§ PAGE EXCERPT:
- - - - -
[llvm-dev] rotl: undocumented LLVM instruction?
Ryan Taylor via llvm-dev
llvm-dev at lists.llvm.org
Thu Nov 3 14:27:18 PDT 2016
Change the DAGCombine.
On Nov 3, 2016 17:24, "Phil Tomson" <phil.a.tomson at gmail.com> wrote:
> I could try setting ISD::ROTL to Expand... however, we do have a rol op
> and we'd like the ISD::ROTL to map to it. If I set it to Expand it's not
> going to do that, right?
>
> I think in this case we're just getting the ISD::ROTL a bit too soon in
> the process and that's causing us to miss other optimization opportunities
> later on.
>
> Phil
>
> On Thu, Nov 3, 2016 at 2:20 PM, Ryan Taylor <ryta1203 at gmail.com> wrote:
>
>> Setting the ISD::ROTL to Expand doesn't work? (via SetOperation)
- - - - -
§ ROWS:
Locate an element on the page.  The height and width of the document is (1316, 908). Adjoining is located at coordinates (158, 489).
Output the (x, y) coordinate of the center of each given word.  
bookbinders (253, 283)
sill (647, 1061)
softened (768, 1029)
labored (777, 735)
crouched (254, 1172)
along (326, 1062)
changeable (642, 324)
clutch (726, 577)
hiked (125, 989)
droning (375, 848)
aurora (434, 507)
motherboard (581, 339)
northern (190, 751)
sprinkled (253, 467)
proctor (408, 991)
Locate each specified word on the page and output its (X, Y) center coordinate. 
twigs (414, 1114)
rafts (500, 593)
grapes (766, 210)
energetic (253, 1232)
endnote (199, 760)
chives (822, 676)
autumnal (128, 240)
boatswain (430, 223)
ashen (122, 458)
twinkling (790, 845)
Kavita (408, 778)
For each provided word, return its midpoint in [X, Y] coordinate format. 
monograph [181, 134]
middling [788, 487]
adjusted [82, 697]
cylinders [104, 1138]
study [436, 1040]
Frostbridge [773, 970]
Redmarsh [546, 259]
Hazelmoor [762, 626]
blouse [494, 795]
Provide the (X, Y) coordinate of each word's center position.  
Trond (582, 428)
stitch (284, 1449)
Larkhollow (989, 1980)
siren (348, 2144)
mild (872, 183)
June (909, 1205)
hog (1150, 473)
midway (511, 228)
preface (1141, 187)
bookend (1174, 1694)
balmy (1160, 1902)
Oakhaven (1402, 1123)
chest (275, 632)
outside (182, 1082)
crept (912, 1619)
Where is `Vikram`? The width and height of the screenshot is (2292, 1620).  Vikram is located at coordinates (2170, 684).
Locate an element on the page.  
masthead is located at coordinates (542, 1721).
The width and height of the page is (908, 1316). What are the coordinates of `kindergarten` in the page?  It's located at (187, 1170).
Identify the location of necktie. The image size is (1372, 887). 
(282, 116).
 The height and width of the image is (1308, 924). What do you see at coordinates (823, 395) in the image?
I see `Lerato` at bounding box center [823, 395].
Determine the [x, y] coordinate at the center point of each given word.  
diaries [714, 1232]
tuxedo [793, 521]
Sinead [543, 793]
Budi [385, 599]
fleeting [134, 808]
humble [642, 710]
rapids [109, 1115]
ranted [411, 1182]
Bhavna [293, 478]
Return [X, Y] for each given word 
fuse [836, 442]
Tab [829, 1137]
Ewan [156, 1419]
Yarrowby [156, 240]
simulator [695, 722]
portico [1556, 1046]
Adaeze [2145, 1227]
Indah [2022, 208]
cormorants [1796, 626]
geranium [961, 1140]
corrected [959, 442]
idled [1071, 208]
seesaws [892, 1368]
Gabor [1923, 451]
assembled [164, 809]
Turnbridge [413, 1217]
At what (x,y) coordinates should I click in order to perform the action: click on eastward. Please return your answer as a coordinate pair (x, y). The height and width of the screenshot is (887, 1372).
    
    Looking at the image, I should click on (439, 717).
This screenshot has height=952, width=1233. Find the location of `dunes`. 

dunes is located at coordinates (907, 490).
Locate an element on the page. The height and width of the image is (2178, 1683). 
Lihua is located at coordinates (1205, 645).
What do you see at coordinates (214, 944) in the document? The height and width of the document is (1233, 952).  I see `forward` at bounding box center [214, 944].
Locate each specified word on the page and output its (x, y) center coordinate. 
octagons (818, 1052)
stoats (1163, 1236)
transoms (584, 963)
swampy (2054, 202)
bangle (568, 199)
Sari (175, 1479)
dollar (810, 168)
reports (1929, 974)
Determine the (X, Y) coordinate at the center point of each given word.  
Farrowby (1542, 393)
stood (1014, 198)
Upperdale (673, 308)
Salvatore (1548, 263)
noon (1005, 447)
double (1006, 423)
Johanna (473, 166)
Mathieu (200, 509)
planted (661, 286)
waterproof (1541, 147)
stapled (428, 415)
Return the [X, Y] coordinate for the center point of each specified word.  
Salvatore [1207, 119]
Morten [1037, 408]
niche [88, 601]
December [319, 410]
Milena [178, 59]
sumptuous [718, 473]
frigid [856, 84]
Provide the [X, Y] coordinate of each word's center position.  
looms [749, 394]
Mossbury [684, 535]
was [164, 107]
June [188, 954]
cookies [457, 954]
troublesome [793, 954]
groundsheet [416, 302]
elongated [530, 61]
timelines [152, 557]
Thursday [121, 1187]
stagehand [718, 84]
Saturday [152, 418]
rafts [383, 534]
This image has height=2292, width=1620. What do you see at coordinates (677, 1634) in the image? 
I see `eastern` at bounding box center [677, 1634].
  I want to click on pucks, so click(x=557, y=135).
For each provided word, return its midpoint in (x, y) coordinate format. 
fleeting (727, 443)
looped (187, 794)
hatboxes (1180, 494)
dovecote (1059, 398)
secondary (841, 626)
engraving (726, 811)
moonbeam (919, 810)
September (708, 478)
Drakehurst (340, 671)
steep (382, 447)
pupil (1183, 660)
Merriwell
- - - - -
§ EXERCISE GOAL: Can you rewrite the paragraph in the rotl thread that begins "I think in this case" as one shorter sentence that keeps its main facts?

§ WRITTEN SOLUTION: We're probably getting ISD::ROTL too early in the process, which makes us miss later optimization opportunities.